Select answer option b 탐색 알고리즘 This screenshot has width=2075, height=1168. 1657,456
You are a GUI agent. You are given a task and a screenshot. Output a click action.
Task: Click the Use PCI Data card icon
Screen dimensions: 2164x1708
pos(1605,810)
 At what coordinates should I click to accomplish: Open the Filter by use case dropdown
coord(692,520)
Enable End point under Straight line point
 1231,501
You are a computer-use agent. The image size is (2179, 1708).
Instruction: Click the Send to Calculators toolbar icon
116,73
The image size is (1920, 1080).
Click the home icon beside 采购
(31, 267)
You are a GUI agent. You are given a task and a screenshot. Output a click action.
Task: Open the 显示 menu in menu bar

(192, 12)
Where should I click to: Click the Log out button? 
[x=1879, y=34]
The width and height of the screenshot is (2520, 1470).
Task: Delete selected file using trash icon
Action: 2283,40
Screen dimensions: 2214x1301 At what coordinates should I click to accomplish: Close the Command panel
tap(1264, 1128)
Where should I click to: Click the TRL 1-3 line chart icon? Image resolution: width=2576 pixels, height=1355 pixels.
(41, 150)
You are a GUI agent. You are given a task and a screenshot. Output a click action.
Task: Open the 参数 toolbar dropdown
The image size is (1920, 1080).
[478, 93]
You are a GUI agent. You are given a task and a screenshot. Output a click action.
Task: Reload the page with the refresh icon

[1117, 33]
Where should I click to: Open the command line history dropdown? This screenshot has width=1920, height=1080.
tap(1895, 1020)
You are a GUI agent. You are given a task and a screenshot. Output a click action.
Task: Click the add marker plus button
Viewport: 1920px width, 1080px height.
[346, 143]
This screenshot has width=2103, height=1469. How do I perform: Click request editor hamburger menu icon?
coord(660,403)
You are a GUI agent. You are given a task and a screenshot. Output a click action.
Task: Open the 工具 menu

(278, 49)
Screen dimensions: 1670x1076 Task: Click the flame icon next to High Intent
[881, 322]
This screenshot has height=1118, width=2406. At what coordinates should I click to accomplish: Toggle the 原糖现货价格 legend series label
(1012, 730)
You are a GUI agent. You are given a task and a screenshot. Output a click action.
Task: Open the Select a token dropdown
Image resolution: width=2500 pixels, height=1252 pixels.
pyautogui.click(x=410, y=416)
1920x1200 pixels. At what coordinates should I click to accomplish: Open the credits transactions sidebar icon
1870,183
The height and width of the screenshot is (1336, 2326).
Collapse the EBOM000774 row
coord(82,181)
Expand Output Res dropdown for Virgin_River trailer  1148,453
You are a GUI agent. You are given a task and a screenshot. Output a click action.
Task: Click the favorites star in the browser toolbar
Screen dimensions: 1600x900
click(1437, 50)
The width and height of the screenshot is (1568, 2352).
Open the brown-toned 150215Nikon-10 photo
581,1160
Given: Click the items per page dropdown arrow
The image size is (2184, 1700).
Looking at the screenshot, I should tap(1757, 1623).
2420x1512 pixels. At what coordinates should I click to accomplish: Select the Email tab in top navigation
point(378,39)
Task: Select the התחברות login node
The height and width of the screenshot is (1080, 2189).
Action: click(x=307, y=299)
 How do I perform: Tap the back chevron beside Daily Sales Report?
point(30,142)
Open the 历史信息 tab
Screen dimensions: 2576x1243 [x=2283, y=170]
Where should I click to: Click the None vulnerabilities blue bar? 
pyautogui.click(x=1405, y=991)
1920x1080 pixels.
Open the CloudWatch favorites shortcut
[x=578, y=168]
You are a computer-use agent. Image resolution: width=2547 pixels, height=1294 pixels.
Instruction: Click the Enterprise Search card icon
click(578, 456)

**WORK ITEM**. Pull every line containing the word "computer" out of the listing.

**ANSWER SECTION**.
You are a computer-use agent. The image size is (2179, 1708).
You are a computer-use agent. Image resolution: width=2547 pixels, height=1294 pixels.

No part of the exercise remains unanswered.